The "Occupy men's toilets" movement was well-received by locals during its previous stop in Guangzhou, Guangdong Province. Authorities responded immediately and announced a new toilet construction plan, changing the proportion of women's toilets to men's to 1.5:1. Li described feeling "delighted" when she heard the news. "We are amazed to hear that Guangzhou authorities embraced our appeal quickly and in an enlightened manner. This attitude is good and I sincerely wish Beijing authorities take similar action," said Li. "We hope our efforts will raise awareness, as the movement is not so much about occupying men's toilets, but defending women's rights," Li added.
The poop scoop: women's toilets throughout the world exposed

Women the world over experience trouble when it comes to using the toilet. Some countries have realized the problem and tried to solve it through legislation, and in some cases installed some very funky cubicles, while others are still way behind when it comes to one's behind.

Here we dig the dirt on some of the best and worst toilets in the world.
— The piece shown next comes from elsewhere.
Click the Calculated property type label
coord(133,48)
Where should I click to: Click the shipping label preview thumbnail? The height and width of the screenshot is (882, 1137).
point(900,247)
Taiwan and Hong Kong: less space but more for waste  

It might be a small island, but Taiwanese authorities have set up the ratio of men's toilets to women's as 1:3. In addition, gender-neutral toilets can be found in many public places. These all have alarms inside to prevent possible sexual harassment.
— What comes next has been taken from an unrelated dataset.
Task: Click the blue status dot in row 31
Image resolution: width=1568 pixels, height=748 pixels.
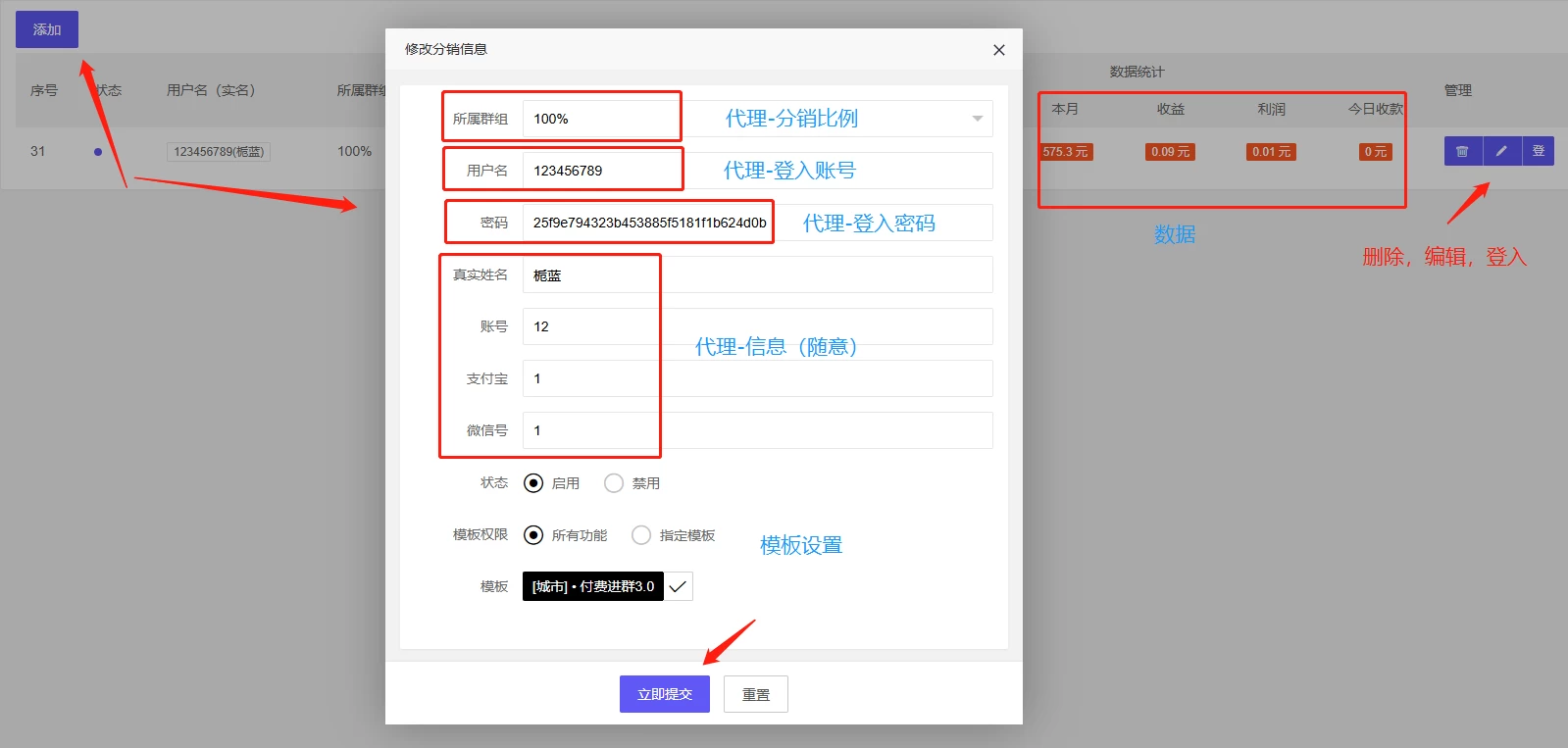Action: 97,152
Over in Hong Kong, while real estate might be one of the most expensive in the world, the city somehow managed to pass a bill to increase the ratio to 1:1.5 in 2011.

US: 1:2 is the law

In most states in the US, if people use the toilet of the opposite sex it will be regarded as sexual harassment. American women therefore cannot easily use men's toilets and this was a cause of suffering for some time in the past.

Then, in the 1990s a law was passed ordering the construction of more public toilets and double the amount of space for women's compared to men's.
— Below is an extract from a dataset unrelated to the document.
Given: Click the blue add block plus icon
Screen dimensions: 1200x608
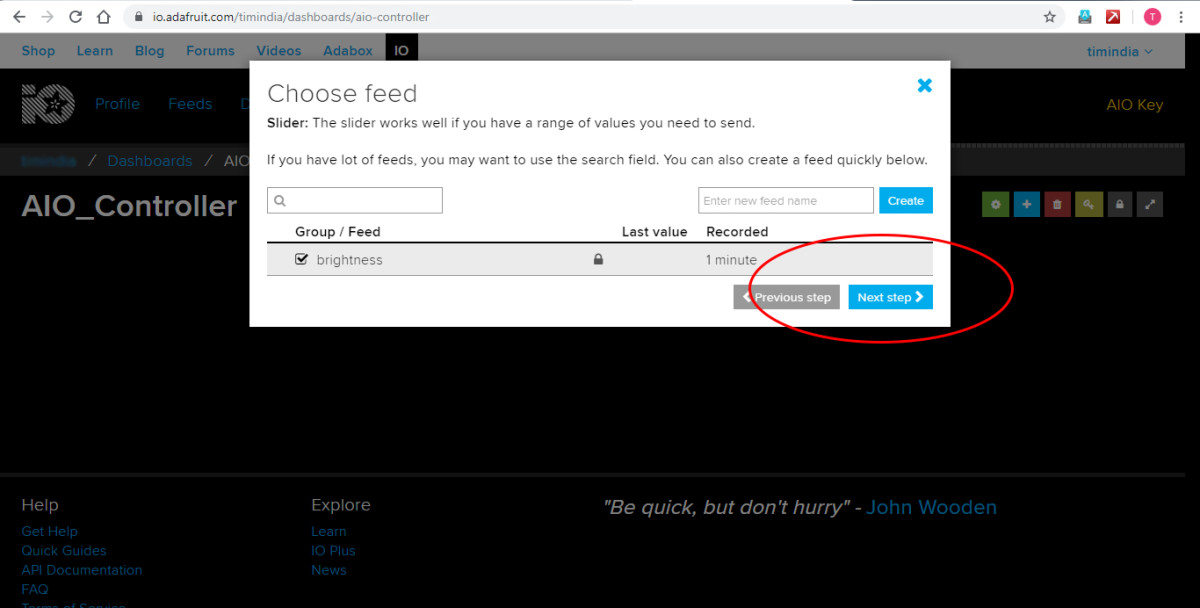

Nowadays half of the states in the US have passed this law to ensure the ratio of men's toilets to women's in public areas is 1:2. Taking Chicago as an example, a stadium there containing 60,000 people has 205 toilet cubicles for men, so therefore it is obliged to have at least 410 toilet cubicles for women.

Japan: bathrooms are business

Any woman who has been to Japan will testify how amazing the toilets are - a tourist site in their own right. The Japanese have built gender-neutral toilets in many public areas, as well as generally gadget crazy and clean female toilets in shopping malls, libraries and train stations. For example in Lucua, a shopping mall in Osaka, the ratio of men's toilets to women's is 2:8, and for those who find themselves on the third floor, they can enjoy 13 dressing rooms, with mirrors and perfume, the latter of which corresponds to the season. Meanwhile, Angelbe, a pay toilet in Osaka Train Station, comes with cosmetics for 300 Yen ($3.7).

India: need lots of rupee to pee 

Half of India's population, which would be around 665 million people, have no individual toilet in their home, and even their public toilets are not enough to meet their needs. This leads to more than 300 million Indian women who have to go somewhere less private instead of a toilet, which is a less than desirable situation on many levels. Thus many women have declared that they won't marry unless their spouse has enough money to provide a toilet in their house.